▶ [WHAT YOU HAVE TO DO] The expected answer is the set of lines in the data below between the line holding "招聘信息 (263, 202)" and the line holding "Coaching (577, 167)", inclusive, written out exactly.

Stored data
···

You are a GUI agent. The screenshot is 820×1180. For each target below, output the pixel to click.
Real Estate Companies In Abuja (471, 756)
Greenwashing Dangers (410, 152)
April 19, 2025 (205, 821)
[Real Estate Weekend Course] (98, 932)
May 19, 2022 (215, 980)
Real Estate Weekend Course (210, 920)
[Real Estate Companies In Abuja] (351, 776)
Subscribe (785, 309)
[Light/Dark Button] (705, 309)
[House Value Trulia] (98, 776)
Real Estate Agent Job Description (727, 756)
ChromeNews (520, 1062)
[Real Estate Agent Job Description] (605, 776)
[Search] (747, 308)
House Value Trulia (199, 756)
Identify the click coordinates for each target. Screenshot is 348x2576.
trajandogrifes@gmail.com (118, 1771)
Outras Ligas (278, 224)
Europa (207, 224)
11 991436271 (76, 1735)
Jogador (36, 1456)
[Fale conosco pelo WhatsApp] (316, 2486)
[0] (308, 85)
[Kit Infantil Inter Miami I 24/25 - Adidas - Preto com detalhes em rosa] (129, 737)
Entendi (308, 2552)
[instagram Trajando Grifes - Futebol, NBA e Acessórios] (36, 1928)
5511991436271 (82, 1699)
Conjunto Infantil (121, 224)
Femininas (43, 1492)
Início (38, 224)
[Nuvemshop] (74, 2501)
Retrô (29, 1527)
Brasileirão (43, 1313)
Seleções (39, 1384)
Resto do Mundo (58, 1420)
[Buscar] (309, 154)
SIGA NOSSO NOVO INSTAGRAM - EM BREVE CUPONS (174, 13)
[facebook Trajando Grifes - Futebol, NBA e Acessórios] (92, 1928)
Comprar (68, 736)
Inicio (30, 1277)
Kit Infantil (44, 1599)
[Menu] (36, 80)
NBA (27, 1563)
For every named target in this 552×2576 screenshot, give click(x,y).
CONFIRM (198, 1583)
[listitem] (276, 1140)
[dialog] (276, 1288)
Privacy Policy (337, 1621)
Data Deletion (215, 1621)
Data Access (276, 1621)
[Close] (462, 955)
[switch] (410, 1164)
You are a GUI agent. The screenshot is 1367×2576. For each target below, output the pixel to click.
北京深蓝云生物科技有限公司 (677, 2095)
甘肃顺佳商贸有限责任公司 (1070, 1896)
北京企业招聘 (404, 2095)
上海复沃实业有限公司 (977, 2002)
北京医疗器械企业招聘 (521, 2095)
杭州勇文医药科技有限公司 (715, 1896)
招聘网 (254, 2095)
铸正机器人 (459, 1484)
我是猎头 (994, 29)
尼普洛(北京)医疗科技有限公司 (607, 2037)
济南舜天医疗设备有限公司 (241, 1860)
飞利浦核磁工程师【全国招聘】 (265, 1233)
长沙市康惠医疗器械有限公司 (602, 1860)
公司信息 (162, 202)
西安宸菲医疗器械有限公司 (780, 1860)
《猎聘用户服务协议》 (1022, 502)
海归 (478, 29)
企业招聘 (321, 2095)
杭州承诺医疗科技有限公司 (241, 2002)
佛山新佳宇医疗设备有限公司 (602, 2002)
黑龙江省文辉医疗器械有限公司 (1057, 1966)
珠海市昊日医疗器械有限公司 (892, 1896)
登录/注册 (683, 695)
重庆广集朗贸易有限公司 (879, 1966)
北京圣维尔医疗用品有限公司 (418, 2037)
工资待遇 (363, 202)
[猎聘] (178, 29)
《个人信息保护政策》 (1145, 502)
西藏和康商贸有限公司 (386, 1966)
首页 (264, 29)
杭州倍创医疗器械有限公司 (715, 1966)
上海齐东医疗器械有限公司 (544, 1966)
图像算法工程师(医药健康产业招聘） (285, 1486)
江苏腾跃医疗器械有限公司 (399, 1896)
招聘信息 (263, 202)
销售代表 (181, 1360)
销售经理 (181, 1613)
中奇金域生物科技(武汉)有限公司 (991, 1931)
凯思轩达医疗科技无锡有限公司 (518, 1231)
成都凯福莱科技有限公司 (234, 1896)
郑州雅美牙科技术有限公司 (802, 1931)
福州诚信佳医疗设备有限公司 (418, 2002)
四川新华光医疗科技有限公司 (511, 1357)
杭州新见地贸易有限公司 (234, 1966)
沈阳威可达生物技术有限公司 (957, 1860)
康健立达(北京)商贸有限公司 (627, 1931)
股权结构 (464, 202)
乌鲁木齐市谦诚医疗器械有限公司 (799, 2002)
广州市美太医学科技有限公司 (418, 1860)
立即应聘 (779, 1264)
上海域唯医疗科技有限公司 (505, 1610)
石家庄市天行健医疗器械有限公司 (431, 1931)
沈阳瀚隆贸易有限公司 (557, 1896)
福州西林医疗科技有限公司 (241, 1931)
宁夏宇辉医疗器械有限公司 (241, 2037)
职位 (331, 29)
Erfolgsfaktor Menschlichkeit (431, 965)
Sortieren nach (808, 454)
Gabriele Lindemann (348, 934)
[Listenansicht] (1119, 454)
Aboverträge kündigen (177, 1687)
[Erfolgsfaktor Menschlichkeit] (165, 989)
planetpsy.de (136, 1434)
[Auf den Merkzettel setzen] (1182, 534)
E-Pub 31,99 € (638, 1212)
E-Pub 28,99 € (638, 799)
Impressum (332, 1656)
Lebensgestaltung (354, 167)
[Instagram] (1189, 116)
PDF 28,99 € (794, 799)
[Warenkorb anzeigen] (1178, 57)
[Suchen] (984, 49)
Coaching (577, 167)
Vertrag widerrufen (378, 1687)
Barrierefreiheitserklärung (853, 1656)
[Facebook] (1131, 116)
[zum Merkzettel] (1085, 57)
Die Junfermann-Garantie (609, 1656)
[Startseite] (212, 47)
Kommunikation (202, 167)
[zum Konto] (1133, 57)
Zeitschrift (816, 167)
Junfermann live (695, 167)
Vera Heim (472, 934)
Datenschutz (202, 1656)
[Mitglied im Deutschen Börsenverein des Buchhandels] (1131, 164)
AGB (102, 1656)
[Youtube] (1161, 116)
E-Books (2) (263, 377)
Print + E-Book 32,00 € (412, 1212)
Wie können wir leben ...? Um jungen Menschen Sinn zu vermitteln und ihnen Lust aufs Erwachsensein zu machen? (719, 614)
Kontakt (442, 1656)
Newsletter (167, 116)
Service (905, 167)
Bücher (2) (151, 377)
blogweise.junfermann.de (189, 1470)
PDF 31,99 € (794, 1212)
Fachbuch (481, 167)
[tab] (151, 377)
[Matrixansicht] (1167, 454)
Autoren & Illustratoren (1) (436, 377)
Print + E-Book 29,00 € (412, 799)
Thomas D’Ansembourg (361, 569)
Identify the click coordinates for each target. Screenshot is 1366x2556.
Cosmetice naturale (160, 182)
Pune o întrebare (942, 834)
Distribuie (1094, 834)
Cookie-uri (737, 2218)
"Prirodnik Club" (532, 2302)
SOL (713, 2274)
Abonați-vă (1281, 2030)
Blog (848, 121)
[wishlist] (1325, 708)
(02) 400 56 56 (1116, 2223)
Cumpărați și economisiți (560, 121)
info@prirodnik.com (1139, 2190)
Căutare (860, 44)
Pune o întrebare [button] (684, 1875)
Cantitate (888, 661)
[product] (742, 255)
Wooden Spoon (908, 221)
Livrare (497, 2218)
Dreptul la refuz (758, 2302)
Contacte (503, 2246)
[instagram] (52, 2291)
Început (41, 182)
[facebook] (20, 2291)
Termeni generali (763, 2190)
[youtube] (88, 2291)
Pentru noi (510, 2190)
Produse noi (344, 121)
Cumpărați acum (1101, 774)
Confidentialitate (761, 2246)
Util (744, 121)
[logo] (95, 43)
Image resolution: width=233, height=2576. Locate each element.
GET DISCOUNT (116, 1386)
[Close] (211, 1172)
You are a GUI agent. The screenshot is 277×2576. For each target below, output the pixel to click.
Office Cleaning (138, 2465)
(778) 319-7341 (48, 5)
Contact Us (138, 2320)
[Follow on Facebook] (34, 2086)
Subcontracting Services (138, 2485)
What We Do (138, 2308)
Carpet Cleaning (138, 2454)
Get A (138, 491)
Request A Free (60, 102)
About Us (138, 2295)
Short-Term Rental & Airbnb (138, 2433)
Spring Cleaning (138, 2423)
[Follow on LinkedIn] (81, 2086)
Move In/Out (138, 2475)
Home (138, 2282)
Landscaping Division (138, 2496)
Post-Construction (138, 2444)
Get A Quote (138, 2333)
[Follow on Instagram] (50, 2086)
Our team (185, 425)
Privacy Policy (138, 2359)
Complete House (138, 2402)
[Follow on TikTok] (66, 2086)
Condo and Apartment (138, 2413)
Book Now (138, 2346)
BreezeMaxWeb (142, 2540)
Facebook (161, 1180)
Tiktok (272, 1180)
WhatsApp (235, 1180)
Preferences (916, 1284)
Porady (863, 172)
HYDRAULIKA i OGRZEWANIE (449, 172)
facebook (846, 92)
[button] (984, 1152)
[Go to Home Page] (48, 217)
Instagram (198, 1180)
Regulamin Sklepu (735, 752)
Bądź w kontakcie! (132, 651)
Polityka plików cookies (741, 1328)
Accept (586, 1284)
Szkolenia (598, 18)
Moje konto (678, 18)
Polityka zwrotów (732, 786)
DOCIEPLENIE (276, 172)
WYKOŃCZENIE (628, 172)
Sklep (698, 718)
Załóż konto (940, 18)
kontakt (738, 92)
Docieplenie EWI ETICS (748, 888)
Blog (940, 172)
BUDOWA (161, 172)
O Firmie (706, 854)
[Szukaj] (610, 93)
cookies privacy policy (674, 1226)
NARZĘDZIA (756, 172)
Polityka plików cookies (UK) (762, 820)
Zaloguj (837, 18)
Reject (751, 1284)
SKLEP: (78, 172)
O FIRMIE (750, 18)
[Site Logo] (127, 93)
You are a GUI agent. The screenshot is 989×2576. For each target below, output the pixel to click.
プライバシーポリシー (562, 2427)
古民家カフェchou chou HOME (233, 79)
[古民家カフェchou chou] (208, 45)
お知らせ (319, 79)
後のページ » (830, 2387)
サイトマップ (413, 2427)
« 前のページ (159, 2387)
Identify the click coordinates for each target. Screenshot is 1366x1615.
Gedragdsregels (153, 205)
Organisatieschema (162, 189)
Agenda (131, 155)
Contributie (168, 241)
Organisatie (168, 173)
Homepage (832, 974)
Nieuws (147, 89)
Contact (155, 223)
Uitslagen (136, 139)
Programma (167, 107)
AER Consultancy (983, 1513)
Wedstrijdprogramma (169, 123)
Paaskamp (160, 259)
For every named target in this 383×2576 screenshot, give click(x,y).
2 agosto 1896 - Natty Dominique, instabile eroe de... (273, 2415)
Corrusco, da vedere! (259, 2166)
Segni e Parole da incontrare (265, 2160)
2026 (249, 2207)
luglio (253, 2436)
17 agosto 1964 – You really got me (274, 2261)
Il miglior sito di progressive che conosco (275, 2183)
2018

···

▶ [RESPONSE BELOW]
招聘信息 (263, 202)
销售代表 (181, 1360)
销售经理 (181, 1613)
中奇金域生物科技(武汉)有限公司 (991, 1931)
凯思轩达医疗科技无锡有限公司 (518, 1231)
成都凯福莱科技有限公司 (234, 1896)
郑州雅美牙科技术有限公司 (802, 1931)
福州诚信佳医疗设备有限公司 (418, 2002)
四川新华光医疗科技有限公司 (511, 1357)
杭州新见地贸易有限公司 (234, 1966)
沈阳威可达生物技术有限公司 (957, 1860)
康健立达(北京)商贸有限公司 (627, 1931)
股权结构 (464, 202)
乌鲁木齐市谦诚医疗器械有限公司 (799, 2002)
广州市美太医学科技有限公司 (418, 1860)
立即应聘 (779, 1264)
上海域唯医疗科技有限公司 (505, 1610)
石家庄市天行健医疗器械有限公司 (431, 1931)
沈阳瀚隆贸易有限公司 (557, 1896)
福州西林医疗科技有限公司 (241, 1931)
宁夏宇辉医疗器械有限公司 (241, 2037)
职位 (331, 29)
Erfolgsfaktor Menschlichkeit (431, 965)
Sortieren nach (808, 454)
Gabriele Lindemann (348, 934)
[Listenansicht] (1119, 454)
Aboverträge kündigen (177, 1687)
[Erfolgsfaktor Menschlichkeit] (165, 989)
planetpsy.de (136, 1434)
[Auf den Merkzettel setzen] (1182, 534)
E-Pub 31,99 € (638, 1212)
E-Pub 28,99 € (638, 799)
Impressum (332, 1656)
Lebensgestaltung (354, 167)
[Instagram] (1189, 116)
PDF 28,99 € (794, 799)
[Warenkorb anzeigen] (1178, 57)
[Suchen] (984, 49)
Coaching (577, 167)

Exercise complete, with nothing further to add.